Mit solchen Aussagen wäre ich vorsichtig. Wären es Stümper, wären die Kisten wohl schon längst weg vom Fenster. Eher sind es Leute die ihr Handwerk verstehen und wissen, dass man nicht immer das neuste braucht. Die können ihr System auch absichern, ohne die niemals endenen patches zu brauchen.
Stümper sind eher diese, die glauben, nur weil es keine patches mehr gibt, deren Systeme instant von 24h im arsch sind. Das sind Leute, die nichts verstehen und das fressen was man ihnen gibt und glücklich sind.
Wissen, ein System zu härten und abzusichern, macht aus Leuten keine Stümper.
Haben auch ein internationalen Kunden mit exchange 2010…. Und hey, er lebt. Ein Wunder, oder?

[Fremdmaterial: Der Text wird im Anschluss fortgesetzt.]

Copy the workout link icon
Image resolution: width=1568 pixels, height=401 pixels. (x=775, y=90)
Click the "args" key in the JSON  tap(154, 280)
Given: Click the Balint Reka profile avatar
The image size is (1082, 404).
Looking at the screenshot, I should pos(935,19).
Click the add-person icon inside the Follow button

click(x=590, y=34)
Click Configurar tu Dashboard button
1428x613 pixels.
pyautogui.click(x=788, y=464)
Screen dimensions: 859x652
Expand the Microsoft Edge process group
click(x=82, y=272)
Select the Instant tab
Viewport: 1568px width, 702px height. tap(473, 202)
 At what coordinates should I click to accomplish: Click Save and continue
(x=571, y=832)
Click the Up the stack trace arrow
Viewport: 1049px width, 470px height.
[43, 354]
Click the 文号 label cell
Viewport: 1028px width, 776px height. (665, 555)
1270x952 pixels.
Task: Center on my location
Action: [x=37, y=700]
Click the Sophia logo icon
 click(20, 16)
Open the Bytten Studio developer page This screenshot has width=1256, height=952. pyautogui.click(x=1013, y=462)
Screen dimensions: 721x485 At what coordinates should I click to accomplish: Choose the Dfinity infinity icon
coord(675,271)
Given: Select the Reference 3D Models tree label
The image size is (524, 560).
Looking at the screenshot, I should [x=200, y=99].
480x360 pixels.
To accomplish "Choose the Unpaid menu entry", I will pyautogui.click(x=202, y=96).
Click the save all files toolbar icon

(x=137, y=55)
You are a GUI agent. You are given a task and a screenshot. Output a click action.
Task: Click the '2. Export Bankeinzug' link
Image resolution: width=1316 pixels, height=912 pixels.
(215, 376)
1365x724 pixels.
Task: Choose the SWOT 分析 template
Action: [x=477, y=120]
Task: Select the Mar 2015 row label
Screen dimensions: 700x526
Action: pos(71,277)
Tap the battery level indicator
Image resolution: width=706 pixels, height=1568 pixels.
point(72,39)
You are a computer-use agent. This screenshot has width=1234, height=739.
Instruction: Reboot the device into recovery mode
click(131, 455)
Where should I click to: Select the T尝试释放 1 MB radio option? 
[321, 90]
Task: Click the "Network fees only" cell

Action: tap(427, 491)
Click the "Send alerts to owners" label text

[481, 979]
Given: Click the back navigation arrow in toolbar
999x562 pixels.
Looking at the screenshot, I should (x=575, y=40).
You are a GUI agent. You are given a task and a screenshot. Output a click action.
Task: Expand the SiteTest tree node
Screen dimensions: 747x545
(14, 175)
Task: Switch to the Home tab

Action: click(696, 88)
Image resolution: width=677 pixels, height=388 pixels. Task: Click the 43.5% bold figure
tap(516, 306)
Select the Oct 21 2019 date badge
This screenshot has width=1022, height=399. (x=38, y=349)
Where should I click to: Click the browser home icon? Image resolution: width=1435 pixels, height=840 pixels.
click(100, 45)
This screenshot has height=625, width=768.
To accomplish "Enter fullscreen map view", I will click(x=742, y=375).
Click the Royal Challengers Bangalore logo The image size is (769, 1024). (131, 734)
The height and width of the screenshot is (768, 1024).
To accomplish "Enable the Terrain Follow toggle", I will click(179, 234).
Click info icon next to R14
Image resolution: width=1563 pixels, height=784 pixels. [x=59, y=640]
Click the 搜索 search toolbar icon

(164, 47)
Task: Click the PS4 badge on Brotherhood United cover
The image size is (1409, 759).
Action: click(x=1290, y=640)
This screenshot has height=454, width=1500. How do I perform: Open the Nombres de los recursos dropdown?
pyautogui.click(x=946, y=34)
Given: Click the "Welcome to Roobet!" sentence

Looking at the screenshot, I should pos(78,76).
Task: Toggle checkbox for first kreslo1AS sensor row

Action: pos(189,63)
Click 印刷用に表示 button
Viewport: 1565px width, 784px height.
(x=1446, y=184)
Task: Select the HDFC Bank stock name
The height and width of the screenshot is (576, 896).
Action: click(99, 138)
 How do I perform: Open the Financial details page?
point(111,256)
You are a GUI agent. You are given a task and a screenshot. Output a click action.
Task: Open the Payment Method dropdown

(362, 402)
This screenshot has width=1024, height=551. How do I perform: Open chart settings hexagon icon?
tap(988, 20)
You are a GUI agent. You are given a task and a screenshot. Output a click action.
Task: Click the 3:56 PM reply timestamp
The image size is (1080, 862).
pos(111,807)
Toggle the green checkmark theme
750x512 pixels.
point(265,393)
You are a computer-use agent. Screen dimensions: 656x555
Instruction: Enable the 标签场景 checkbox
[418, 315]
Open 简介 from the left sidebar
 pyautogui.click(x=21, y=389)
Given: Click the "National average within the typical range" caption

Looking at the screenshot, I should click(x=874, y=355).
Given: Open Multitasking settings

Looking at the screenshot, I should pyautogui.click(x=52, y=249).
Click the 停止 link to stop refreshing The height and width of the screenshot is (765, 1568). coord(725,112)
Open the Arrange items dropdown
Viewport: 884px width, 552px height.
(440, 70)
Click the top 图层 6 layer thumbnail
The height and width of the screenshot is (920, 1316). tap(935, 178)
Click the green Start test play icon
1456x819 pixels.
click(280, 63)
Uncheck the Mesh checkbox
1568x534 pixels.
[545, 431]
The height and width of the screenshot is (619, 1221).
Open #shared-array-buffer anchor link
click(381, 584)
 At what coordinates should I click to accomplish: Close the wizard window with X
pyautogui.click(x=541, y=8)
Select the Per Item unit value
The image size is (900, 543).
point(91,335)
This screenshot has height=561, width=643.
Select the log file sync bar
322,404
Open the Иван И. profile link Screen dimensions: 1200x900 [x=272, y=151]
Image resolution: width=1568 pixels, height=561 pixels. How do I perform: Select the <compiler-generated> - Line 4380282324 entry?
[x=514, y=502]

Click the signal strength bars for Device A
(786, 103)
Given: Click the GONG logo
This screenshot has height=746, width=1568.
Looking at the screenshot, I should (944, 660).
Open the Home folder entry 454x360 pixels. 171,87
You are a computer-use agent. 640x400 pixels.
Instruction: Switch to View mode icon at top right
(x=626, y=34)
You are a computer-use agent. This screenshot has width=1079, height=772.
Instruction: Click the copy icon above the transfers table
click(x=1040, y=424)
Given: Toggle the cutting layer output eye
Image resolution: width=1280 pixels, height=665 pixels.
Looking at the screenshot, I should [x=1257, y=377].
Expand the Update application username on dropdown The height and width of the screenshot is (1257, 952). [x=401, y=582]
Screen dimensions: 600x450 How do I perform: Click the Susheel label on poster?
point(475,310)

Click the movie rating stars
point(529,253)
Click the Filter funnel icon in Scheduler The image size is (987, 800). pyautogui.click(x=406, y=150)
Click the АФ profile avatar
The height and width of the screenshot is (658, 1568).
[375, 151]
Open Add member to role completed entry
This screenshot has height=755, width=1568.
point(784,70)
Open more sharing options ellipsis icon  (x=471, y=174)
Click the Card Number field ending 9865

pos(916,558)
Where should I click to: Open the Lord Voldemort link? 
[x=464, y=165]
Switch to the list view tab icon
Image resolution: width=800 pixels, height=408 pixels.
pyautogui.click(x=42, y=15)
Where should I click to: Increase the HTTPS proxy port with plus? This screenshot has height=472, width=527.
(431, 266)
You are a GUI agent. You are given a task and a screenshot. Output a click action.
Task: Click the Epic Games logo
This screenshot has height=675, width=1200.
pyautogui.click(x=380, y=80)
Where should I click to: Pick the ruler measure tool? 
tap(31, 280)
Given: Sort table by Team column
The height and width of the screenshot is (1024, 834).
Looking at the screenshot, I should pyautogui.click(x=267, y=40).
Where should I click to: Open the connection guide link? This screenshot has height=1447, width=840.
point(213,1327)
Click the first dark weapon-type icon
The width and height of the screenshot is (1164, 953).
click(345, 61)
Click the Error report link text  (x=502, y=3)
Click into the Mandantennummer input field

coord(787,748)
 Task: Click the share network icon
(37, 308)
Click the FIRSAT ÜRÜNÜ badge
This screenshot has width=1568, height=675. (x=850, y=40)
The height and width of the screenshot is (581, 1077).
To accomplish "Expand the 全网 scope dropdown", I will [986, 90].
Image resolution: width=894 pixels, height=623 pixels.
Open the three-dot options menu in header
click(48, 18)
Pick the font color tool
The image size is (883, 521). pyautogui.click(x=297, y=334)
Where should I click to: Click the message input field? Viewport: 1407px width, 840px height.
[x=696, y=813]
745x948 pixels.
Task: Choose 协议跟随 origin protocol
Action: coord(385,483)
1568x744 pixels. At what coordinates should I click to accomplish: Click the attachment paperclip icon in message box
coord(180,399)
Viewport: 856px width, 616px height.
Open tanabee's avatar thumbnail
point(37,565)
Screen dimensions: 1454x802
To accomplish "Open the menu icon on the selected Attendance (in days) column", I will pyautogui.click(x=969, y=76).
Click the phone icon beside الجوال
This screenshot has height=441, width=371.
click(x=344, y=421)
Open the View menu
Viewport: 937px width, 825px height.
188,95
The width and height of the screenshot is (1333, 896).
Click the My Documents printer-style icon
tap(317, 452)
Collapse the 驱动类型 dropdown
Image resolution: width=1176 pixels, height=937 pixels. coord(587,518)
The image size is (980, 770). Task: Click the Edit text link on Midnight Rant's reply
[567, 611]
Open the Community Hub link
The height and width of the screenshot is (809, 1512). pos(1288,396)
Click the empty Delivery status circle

2 KMUs mit 2016er, leben noch…. Uiuiui.
Ja, Up-to-date, alles gut, aber seit Windows 10 aufgekommen ist, glauben irgendwie sehr viele, dass die Welt direkt ex geht, wenn mach nicht up-to-date ist.
Solche spinner wie du verkaufen den Endkunden Produkte für zig tausend und bekommen es dennoch nicht auf die Kette.
Andere fahren noch XP und werden von einer ganz anderen Ecke angegriffen, erfolglos.
Mittlerweile ist eher fast so, desto älter die Systeme, umso sicherer. Die meisten Angriffe gehen auf die meist verbreitesten mit den 0day Lücken. Aber, das nur so ein Gedanke, keine Beweise.